Branding and identity
As Barbara Wallraff of The Atlantic Monthly wrote in The Art of Making Magazines, “Even a bunch of highly skilled writers won’t do things consistently. And consistency strengthens the identity of a magazine.” The fact that you can see the word coöperation and know immediately that it comes from The New Yorker shows how powerful a style decision can be to a publication’s identity.
Even for non-publishers, house style ensures consistency of your brand: your organization’s name, its divisions and position titles, should always appear the same way. (For example, in Editors’ Association of Canada communications, you’ll see the organization called “EAC”—and never “the EAC.”)

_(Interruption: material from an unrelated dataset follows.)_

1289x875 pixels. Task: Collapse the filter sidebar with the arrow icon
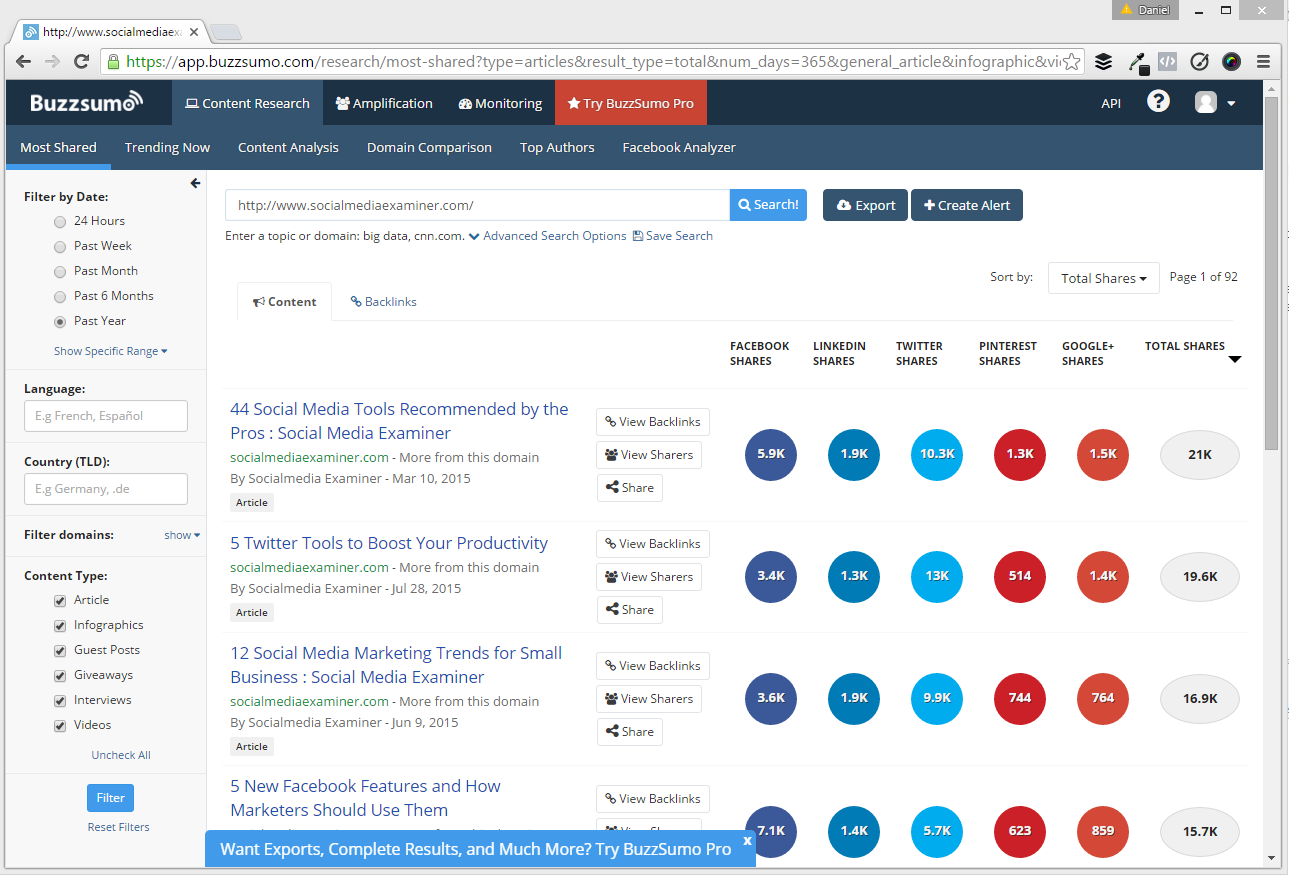click(x=195, y=183)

Audience expectations and subject coverage
Industry-standard style manuals are fairly general and aren’t meant to cover specialized topics, so you may want your house style to fill in the gaps if you’re publishing in a particular genre. An example is cookbooks: publishers of cookbooks for the North American market have discovered that using only metric measurements and giving ingredients like flour in sugar in weight rather than in volume will basically doom the book to failure. These kinds of details would be helpful to have in a house style guide for a cookbook publisher.
Further, some specialized audiences have certain expectations; in some academic circles, for example, usage of particular words is restricted to specific situations, and capitalization and hyphenation can have carry special meaning. (For example, geologists will capitalize “Province,” “Zone,” and “Subzone” but not “subprovince.”)
Efficiency and workflow
Specifying a preference for one of several equally valid options helps establish your editorial authority and helps your editorial team work together. Nobody has to make the initial decision and communicate that to the rest of the team. You reap the most benefits if you use the same editors over and over—they’ll quickly adapt to your house style and use it automatically for your projects.

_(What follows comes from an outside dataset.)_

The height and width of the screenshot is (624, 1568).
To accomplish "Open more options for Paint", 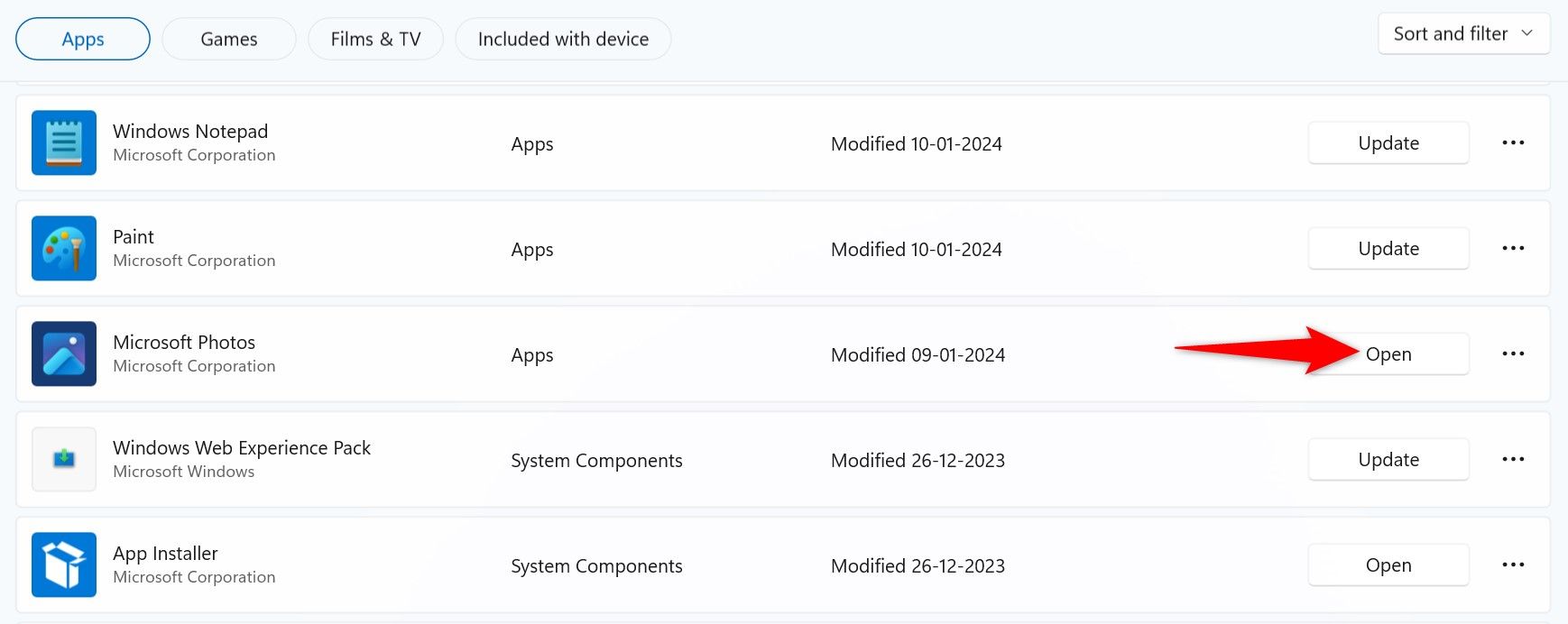I will (x=1513, y=248).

As for workflow, some house styles will also include special formatting and tagging instructions for editors to follow when they prepare a manuscript for typesetting. These elements are also important but, as I’ll argue later, should be separated out as process guidelines rather than style rules.
How do zombies fit in?
House style guides serve a legitimate role. The problem is that too many house styles are rife with zombie rules.
Zombie rules, a term coined by linguist Arnold Zwicky, refer to rules that may have made sense in the past but no longer apply. Some people like to make the distinction between zombies (which were alive at one point and are now dead) and bogeymen—which never made sense and were, in linguist Geoff Pullum’s words, “just mythical beings invented to frighten children.” For the sake of simplicity, I’m referring to all nonsense rules—previously alive or not—as zombies. Further, I’m extending Zwicky’s term beyond grammar and usage to all rules that should no longer rear their heads—because of changes in language, technology, or process. Other zombies creep into a house style guide because of personal preferences and pet peeves.

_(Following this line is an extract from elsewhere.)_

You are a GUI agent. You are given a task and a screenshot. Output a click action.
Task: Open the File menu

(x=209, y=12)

If you’re responsible for your organization’s house style, you can ultimately do whatever you want, but bear in mind that every zombie rule in your style guide is costing you money.
A case study of poor house style
Here’s an example from my own work: I’d sent an edit back to a journal publisher, and the in-house editor reviewed my work and gave me feedback, which I generally welcome. This time, however, the feedback was confounding. She wrote, “For future reference, please note that we use the serial comma before ‘and’ but not before ‘or.’”
Typically, when a client gives me feedback, I’ll thank them and let them know I’ll keep it in mind for the next project. This time I pushed back a little, explaining that I found that rule puzzling. After all, “and” and “or” are both coordinating conjunctions used in series, and usually, in most style manuals, we us a comma before both or before neither. I also told her that her style guide mentioned only “and”—and that she’d have to add the “or” rule if she really wanted to make the distinction clear. I ended by reiterating my confusion about the rule.
She responded, “It may not make sense, but it is our style.”
First, this is something I’d hope you’ll never have to say to your editors, who are likely to operate on logic and consistency. Second, think of all of the actions and interactions this exchange required. The in-house editor had to:
- find my error,
- fix my error,
- correspond with me about my error (over several emails), and
- update or clarify the style guide.
She would have to repeat most of these steps every time any other editor made the same mistake.
I had to:
- correspond with the editor, and
- add the item to my personal checklist.
Worst of all, I will be second-guessing myself about every rule and slowing myself down for every project I do with this client in the future. After all, if the style guide has this strange rule, what other ones does it have?
Each of these interactions cost the client time and money—and all for a rule that didn’t matter. It did nothing to strengthen the journal’s brand or communicate more clearly to readers, and it certainly didn’t lead to greater editorial efficiency.
Isn’t it a freelancer’s job, you might ask, to adapt to different styles? Absolutely—but rules that needlessly contradict industry standards are costly to both you and your editors. What’s more, freelancers are human. If your style guide is too long, we won’t necessarily remember everything when it comes time to work on your project. And any rule that makes editors stop or stumble will cost you money.
House style best practices
House style guides should supplement, not replace, industry-standard style manuals. Otherwise you’re not only reinventing the wheel; you’re essentially replacing a precision-engineered Formula 1 wheel with the wheel off a shopping cart. Because house style guides are supplements only, they should be no longer than five to ten pages—with the upper end reserved for extensive websites, magazines or series.
Further, house style should be audience focused in two ways:
- the rules in your style guide should serve your readers, not editorial whims;
- the guide itself should serve its readers—that is, your editors.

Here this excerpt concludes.